▶ **Records contained in a dataset**
********
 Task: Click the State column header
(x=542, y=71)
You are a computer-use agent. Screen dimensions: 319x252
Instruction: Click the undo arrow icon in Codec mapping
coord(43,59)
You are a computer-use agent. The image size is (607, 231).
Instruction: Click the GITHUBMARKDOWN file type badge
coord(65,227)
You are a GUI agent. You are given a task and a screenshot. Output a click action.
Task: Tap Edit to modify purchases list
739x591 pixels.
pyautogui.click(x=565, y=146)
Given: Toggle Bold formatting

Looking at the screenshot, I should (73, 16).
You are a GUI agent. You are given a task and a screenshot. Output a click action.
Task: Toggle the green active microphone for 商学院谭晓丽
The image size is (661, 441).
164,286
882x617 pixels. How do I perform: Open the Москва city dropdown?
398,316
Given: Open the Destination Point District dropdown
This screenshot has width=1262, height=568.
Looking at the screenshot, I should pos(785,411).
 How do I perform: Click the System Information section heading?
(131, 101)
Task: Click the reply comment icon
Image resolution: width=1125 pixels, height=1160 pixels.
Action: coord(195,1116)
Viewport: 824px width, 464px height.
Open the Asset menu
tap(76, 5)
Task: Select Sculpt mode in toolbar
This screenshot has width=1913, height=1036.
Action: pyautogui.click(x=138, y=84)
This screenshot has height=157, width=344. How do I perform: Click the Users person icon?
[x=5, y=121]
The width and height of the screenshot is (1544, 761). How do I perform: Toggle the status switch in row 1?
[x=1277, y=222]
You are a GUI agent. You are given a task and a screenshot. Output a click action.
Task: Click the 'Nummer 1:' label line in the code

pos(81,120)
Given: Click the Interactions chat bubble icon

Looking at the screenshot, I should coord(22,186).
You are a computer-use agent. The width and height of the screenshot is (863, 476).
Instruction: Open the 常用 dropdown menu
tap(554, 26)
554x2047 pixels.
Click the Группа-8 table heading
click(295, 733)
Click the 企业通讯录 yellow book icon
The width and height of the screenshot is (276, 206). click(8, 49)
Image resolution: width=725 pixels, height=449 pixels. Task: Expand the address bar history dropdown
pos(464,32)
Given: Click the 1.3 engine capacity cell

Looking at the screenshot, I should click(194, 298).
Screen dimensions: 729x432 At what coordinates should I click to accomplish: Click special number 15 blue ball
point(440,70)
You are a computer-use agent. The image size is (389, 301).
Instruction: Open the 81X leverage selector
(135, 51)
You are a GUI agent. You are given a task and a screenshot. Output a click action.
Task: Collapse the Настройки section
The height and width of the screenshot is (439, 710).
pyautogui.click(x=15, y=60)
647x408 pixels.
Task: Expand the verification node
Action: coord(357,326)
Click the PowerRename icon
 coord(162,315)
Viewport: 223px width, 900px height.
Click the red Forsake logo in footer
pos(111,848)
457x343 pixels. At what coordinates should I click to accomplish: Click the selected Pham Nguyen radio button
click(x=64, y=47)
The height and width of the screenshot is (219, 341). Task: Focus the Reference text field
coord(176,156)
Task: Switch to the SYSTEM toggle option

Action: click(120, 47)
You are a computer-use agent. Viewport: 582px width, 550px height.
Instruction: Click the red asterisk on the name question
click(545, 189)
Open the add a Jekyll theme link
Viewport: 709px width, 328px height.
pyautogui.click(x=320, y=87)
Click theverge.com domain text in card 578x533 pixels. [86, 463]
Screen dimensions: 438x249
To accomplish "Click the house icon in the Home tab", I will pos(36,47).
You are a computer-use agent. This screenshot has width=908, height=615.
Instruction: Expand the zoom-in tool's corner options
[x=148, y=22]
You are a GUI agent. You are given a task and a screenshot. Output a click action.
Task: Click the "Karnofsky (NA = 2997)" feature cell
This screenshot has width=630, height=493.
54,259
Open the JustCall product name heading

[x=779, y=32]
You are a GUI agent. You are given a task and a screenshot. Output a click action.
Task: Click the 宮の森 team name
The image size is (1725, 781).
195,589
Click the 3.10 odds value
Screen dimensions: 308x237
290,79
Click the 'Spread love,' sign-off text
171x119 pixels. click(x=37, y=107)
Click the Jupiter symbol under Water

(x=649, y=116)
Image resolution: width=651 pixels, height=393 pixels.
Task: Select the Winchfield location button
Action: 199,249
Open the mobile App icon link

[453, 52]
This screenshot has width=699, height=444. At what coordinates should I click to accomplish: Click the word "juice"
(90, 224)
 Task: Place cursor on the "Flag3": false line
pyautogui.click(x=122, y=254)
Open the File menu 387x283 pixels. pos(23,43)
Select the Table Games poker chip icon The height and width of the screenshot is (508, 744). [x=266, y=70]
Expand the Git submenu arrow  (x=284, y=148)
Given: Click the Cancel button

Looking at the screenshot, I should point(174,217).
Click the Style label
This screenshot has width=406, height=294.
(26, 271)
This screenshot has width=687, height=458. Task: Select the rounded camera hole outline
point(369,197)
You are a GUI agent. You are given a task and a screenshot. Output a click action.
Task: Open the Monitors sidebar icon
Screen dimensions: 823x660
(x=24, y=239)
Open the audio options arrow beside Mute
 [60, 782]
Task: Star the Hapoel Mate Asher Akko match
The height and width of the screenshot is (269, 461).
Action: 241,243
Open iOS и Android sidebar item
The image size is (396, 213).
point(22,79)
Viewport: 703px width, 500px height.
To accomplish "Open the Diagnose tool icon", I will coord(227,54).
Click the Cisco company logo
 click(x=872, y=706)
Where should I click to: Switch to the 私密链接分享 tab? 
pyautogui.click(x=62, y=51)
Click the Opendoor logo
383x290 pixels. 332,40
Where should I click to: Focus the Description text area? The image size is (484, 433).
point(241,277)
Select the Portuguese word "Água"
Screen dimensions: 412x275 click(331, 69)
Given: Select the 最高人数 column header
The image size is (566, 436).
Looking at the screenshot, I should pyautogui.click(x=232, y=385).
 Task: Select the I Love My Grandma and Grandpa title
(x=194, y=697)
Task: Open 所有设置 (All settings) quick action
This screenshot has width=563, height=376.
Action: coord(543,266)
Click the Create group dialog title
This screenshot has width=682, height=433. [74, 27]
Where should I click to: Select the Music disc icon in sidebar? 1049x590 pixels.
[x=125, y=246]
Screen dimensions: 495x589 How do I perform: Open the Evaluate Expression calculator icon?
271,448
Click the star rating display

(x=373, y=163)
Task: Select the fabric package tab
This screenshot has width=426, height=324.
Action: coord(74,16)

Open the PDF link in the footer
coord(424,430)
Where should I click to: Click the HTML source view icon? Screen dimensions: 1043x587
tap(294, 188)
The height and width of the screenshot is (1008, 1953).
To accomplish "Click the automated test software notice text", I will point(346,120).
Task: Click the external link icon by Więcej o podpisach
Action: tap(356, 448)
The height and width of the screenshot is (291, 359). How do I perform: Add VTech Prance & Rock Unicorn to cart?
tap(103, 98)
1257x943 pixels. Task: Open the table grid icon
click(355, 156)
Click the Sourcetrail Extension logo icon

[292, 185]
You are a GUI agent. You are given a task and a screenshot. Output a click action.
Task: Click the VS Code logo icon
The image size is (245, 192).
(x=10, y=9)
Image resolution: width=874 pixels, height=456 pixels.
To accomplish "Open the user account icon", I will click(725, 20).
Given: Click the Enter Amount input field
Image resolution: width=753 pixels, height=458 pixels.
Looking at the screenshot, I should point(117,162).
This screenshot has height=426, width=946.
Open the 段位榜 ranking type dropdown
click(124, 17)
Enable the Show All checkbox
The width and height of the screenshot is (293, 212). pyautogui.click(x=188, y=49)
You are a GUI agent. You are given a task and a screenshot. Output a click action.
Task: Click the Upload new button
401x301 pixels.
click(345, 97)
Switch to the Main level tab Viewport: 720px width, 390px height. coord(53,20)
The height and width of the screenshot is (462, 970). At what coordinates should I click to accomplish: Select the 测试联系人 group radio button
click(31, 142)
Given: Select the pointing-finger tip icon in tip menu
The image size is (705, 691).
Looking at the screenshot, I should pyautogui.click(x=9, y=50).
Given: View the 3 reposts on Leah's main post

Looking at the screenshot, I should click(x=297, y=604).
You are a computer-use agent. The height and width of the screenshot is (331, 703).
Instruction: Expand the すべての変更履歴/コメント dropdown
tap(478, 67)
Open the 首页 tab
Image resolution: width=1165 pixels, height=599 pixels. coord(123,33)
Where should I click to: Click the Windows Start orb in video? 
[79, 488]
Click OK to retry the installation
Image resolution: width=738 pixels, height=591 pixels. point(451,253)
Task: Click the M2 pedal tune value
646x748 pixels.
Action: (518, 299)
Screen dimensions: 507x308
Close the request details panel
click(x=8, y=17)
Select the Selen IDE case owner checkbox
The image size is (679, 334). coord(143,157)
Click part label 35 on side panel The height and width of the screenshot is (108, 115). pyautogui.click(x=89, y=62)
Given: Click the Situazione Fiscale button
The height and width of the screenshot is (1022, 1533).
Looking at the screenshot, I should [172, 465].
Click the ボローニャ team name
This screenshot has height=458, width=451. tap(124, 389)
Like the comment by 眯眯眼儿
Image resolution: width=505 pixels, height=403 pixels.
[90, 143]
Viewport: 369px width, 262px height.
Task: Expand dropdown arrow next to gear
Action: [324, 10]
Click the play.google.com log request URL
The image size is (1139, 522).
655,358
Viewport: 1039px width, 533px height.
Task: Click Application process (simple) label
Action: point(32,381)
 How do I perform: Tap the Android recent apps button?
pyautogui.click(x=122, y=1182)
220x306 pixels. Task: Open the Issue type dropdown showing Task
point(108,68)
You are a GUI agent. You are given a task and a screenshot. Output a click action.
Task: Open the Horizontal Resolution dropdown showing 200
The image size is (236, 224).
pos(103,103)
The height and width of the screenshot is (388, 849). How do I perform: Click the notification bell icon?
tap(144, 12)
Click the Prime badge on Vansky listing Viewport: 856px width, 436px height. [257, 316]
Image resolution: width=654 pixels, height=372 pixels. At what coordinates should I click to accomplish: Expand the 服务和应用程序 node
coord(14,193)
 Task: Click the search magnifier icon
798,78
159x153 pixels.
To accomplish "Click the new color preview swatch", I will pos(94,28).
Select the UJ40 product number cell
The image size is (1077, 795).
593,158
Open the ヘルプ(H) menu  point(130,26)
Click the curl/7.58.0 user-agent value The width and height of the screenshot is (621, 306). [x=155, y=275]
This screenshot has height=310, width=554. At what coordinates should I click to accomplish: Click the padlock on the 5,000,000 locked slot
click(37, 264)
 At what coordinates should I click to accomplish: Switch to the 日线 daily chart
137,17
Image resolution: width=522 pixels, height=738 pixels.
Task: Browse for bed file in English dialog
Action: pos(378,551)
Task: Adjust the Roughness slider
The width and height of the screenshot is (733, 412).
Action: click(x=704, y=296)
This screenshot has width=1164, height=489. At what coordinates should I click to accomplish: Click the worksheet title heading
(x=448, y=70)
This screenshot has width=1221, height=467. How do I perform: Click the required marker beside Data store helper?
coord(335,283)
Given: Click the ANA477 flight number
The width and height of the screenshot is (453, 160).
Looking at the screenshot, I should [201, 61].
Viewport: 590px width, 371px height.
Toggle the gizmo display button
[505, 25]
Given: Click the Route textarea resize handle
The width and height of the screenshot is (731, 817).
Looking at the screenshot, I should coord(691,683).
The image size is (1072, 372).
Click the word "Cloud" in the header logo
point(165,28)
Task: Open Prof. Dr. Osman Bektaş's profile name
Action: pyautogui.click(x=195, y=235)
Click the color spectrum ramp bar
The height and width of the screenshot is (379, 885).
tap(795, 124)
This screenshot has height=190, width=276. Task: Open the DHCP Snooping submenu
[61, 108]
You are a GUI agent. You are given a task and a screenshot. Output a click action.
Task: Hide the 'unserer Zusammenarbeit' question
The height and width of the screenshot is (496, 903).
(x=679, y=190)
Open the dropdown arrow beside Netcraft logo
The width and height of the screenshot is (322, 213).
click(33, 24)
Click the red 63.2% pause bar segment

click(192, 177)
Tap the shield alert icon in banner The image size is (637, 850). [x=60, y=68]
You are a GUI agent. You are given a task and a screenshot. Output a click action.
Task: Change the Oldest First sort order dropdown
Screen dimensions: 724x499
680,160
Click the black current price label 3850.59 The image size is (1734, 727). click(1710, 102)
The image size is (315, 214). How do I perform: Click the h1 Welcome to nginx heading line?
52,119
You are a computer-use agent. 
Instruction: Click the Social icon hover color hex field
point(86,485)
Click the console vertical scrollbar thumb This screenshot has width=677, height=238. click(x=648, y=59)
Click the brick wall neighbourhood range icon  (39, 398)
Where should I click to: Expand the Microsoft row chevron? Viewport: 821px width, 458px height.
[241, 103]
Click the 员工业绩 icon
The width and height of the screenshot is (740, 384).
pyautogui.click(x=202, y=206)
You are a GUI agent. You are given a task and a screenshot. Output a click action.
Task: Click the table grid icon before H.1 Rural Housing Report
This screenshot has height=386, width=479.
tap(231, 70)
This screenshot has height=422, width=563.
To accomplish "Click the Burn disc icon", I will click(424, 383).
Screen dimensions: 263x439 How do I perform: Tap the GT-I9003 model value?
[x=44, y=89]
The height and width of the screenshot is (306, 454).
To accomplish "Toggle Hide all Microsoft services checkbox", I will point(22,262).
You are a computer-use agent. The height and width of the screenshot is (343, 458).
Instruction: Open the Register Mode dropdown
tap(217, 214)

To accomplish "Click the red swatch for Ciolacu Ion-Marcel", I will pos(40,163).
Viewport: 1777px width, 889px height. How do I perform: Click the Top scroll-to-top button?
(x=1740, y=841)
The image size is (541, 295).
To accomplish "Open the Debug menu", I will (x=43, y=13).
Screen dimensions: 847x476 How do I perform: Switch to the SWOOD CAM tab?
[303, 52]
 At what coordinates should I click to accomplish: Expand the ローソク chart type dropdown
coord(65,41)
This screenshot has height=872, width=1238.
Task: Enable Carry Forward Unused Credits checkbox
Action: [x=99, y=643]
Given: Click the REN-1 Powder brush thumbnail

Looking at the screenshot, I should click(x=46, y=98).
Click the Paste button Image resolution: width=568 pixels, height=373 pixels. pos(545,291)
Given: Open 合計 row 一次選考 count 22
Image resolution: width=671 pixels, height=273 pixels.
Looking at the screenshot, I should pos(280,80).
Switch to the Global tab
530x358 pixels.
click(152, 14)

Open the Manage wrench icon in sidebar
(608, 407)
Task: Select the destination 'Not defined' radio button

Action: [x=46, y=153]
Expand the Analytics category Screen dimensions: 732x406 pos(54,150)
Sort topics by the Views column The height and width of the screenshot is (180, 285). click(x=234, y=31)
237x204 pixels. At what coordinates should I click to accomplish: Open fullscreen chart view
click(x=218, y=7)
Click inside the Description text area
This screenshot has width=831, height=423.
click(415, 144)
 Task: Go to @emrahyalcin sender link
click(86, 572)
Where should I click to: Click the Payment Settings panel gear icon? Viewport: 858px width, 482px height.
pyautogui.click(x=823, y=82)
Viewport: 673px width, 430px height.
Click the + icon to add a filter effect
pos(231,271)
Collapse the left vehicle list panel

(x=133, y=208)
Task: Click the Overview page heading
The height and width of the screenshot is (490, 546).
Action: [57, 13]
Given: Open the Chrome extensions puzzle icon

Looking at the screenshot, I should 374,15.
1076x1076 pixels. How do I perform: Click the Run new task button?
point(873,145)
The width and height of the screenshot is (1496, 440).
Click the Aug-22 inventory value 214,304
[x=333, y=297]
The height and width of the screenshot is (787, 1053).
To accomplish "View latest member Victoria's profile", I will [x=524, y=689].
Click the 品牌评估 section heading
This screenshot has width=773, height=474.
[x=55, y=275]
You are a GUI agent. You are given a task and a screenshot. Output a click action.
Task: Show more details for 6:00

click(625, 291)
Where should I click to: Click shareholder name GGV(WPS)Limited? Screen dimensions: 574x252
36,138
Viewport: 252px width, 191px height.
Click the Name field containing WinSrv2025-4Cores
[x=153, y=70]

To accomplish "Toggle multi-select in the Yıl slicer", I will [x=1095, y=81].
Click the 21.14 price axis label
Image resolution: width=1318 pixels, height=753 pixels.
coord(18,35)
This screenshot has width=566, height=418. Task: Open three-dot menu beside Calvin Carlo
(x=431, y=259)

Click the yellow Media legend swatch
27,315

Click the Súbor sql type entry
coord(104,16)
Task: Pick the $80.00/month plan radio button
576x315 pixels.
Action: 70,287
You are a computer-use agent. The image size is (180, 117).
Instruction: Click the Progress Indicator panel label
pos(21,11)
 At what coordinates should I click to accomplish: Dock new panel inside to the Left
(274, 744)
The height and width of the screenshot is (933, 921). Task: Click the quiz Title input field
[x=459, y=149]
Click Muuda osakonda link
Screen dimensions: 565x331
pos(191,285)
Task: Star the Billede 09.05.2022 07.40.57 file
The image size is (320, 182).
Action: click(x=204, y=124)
********
▶ **Assignment**
Only lines that include "comment" belong in the answer; return them from the entries above.

▶ **Task response**
Task: Click the reply comment icon
Like the comment by 眯眯眼儿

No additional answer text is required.